In [121]:
import numpy as np
import pandas as pd
import time

from scipy.stats import norm
import scipy.stats as stats

from sklearn.datasets import make_classification

## Generate Data

In [118]:
X, y = make_classification(random_state=42, n_samples=10000, n_features=10, n_redundant=0) # generate a random dataset
y = y.reshape(-1,1) # make Y a column vector

# add a column of ones to X
ones = np.ones((X.shape[0],1))
X = np.hstack((ones,X))

In [120]:
epsilon = 1e-6

# Fischer Scoring

In [126]:
def probit(X, y, epsilon, verbose = True):
    n, p = np.shape(X)
    
    b_0 = np.zeros((p,1)) # Setting initial value of beta as 0
    Xb = np.dot(X,b_0) # Calculating Xb
    mu = norm.cdf(Xb) # Calculating mu
    W = np.diag(((norm.pdf(Xb)**2)/ (mu*(1-mu))).flatten()) # Calculating W
    Z = Xb + (y - mu)/norm.pdf(Xb) # Calculating Z

    iteration = 0 # Set the number of iterations

    start_time = time.process_time() # Start the timer
    while True: ### Algorithm Starts
        iteration += 1

        # Iterative updates
        b = np.linalg.inv(X.T @ W @ X) @ X.T @ W @ Z
        Xb = np.dot(X,b)
        mu = norm.cdf(Xb)
        W = np.diag(((norm.pdf(Xb)**2)/(mu*(1-mu))).flatten())
        Z = Xb + (y - mu)/norm.pdf(Xb)

        # Calculating the convergence criteria
        delta = np.linalg.norm(b-b_0)

        if verbose:
            print(f"Iteration:, {iteration}, Converging = {delta}")

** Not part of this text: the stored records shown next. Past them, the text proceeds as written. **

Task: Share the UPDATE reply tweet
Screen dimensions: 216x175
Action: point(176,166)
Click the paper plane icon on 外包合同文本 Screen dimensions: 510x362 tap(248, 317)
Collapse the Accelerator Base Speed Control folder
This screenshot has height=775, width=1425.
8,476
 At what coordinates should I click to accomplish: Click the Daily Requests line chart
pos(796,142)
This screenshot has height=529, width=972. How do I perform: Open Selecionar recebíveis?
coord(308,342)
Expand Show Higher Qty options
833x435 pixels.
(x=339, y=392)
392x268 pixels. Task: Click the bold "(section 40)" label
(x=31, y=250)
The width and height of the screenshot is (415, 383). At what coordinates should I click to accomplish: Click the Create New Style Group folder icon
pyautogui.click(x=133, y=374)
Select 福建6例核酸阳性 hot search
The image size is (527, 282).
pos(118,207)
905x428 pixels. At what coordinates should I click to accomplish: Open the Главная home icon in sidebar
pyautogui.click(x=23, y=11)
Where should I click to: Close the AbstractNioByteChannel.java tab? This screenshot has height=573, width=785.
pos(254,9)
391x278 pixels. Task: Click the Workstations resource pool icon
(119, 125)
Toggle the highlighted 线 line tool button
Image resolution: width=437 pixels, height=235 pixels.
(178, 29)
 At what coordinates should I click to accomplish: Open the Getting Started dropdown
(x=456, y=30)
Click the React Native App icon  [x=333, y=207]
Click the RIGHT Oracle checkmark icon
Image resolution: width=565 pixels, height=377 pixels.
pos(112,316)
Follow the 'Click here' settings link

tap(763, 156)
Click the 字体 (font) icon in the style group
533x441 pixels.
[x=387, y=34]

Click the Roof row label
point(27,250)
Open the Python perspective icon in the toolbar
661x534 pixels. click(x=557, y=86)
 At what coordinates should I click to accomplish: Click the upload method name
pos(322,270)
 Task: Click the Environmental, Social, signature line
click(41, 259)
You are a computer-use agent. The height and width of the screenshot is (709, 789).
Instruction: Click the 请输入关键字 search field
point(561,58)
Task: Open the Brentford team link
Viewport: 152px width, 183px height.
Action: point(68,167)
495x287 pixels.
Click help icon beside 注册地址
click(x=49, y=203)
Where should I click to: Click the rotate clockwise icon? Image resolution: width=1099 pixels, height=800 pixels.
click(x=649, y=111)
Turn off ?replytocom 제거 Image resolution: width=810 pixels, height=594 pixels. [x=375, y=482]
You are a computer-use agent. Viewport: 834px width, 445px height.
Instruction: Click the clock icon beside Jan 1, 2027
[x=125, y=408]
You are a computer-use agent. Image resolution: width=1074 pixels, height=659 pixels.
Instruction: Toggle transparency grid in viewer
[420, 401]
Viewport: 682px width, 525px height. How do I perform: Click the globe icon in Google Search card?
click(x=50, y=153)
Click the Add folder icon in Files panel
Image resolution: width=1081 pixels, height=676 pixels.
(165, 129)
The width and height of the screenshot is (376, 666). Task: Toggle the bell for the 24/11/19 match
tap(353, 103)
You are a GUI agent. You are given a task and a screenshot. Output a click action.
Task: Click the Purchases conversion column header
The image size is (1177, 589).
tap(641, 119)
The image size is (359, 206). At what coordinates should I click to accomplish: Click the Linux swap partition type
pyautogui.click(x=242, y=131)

        if delta < epsilon: # Checking for convergence
            print("\nConvergence reached with value:", delta)
            print("Number of iteration:", iteration)
            print(f"Time taken: {time.process_time() - start_time : .2f} seconds")
            break

        b_0 = b 
    
    print(f"\nParameters: {b.flatten()}")
    return(b.flatten())

b = probit(X, y, epsilon, verbose=False)



Convergence reached with value: 1.0491831950805439e-07
Number of iteration: 9
Time taken:  48.62 seconds

Parameters: [-6.66455910e-02  2.31702932e-03 -1.97892969e-02  4.08063752e-01
  3.69850871e-02 -2.35247404e-02 -1.74722354e-02  1.47049619e+00
 -6.92819888e-03 -7.36593907e-04  4.58366051e-03]


# Metropolis Hastings

In [None]:
EPSILON = 1e-10

def probit_link_function(X, beta):
    linear_pred = np.dot(X, beta)
    return stats.norm.cdf(linear_pred)
def log_likelihood(y, X, beta):
    p = probit_link_function(X, beta)
    p = np.clip(p, EPSILON, 1 - EPSILON)
    log_lik = np.sum(y * np.log(p) + (1 - y) * np.log(1 - p))
    return log_lik
def log_prior(beta):
    prior = stats.norm.logpdf(beta, loc=0, scale=1)
    return np.sum(prior)

def metropolis_hastings(y, X, num_iterations, initial_beta, proposal_sd):
    beta = initial_beta
    accepted_samples = [beta]
    
    for i in range(num_iterations):
        current_log_lik = log_likelihood(y, X, beta)
        current_log_prior = log_prior(beta)
        current_log_posterior = current_log_lik + current_log_prior

        proposed_beta = beta + np.random.normal(0, proposal_sd, size=len(beta))
        
        proposed_log_lik = log_likelihood(y, X, proposed_beta)
        proposed_log_prior = log_prior(proposed_beta)
        proposed_log_posterior = proposed_log_lik + proposed_log_prior
        
        acceptance_ratio = min(1, np.exp(proposed_log_posterior - current_log_posterior))
        
        if acceptance_ratio > np.random.rand():
            beta = proposed_beta
            accepted_samples.append(beta)
        else:
            accepted_samples.append(beta)
    return np.array(accepted_samples)